Total Time: 50 mins
Serves: 6
Ingredients
Wet ingredients:
- 1 (15oz) can pumpkin puree
- 2 eggs
- 1 cup milk of choice
- 1/3 cup sugar
- 1/4 cup pure maple syrup
- 1 tsp vanilla extract
Dry ingredients:
- 2 cups old fashioned rolled oats, gluten free if preferred
- 2 tsps baking powder
- 1 tbsp pumpkin pie spice
- 1/4 tsp salt
Optional Mix-Ins:
- 1/2 cup chopped pecans
- 1-2 scoops of Protein Powder
Optional Glaze:
- 2 tbsp (28g) plain or vanilla greek yogurt (or sub dairy free yogurt or softened cream cheese)
- 2 tbsp (7g) powdered sugar
- 1/2 tsp vanilla extract
- 1-2 tsp milk of choice, to thin glaze
Instructions
- Preheat the oven: Set your oven to 350°F (175°C) and lightly grease a 9×9 inch baking pan with oil or nonstick spray.
- Mix the wet ingredients: In a large bowl, whisk together the pumpkin puree, eggs, milk, sugar, maple syrup, and vanilla extract until smooth and fully combined.
- Add the dry ingredients: Add the oats, pumpkin pie spice, baking powder, salt, and optional protein powder into the bowl. Stir until everything is evenly mixed, then fold in the chopped pecans if using.
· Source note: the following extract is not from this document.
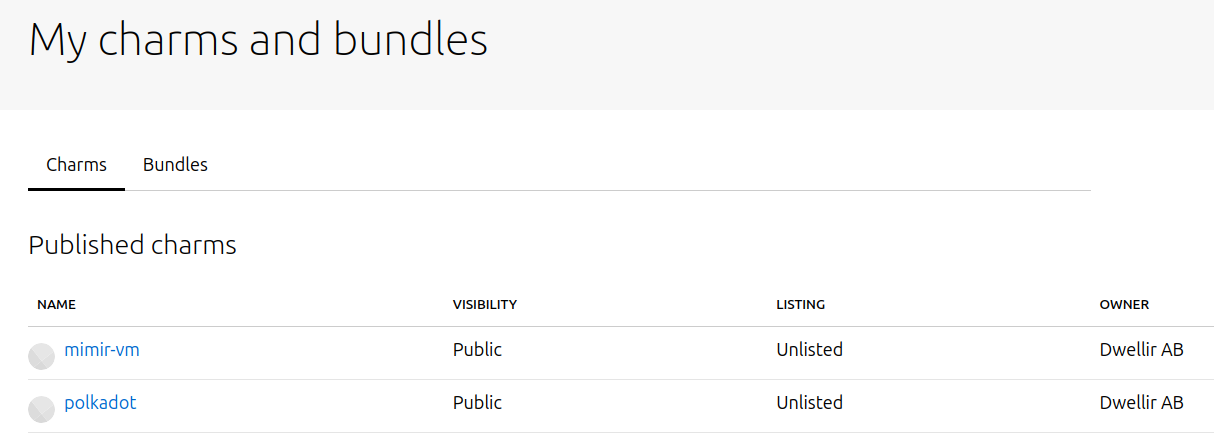Click Dwellir AB owner of polkadot
Image resolution: width=1214 pixels, height=434 pixels.
(x=1141, y=403)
- Bake: Pour the mixture into the prepared pan, spreading it out evenly. Bake for 35-45 minutes, or until the edges are golden brown and the center is set. Remove from the oven and let it cool for about 10 minutes.
- Optional glaze: While the oatmeal is cooling, whisk together the Greek yogurt or cream cheese, powdered sugar, vanilla, and milk in a small bowl until smooth. Drizzle over the cooled oatmeal.
- Serve and enjoy: Cut into slices and serve warm, or store for an easy breakfast or snack during the week!
Why we Recommend This Recipe:
This Pumpkin Pie Baked Oatmeal is a nutrient-packed breakfast option that’s both delicious and satisfying. Here’s why we recommend it:
- Rich in fiber: The oats and pumpkin puree provide a hearty dose of fiber, which helps support digestion and keeps you feeling full longer.
- Balanced nutrients: With a good mix of complex carbohydrates, protein (especially if you add protein powder), and healthy fats, this recipe offers balanced nutrition to keep energy levels steady throughout the morning.
- Low in added sugars: Using pure maple syrup and a small amount of sugar helps to minimize added sugars while still offering a naturally sweet flavor.
- Seasonal ingredients: Pumpkin is not only festive but also loaded with vitamins like A and C, making this a nutritious way to enjoy the flavors of fall.
- Versatile and customizable: You can easily adapt this recipe to fit dietary preferences—whether you’re gluten-free, dairy-free, or looking to boost your protein intake with optional mix-ins.
It’s a perfect, cozy breakfast for fall that’s easy to prepare ahead for busy mornings!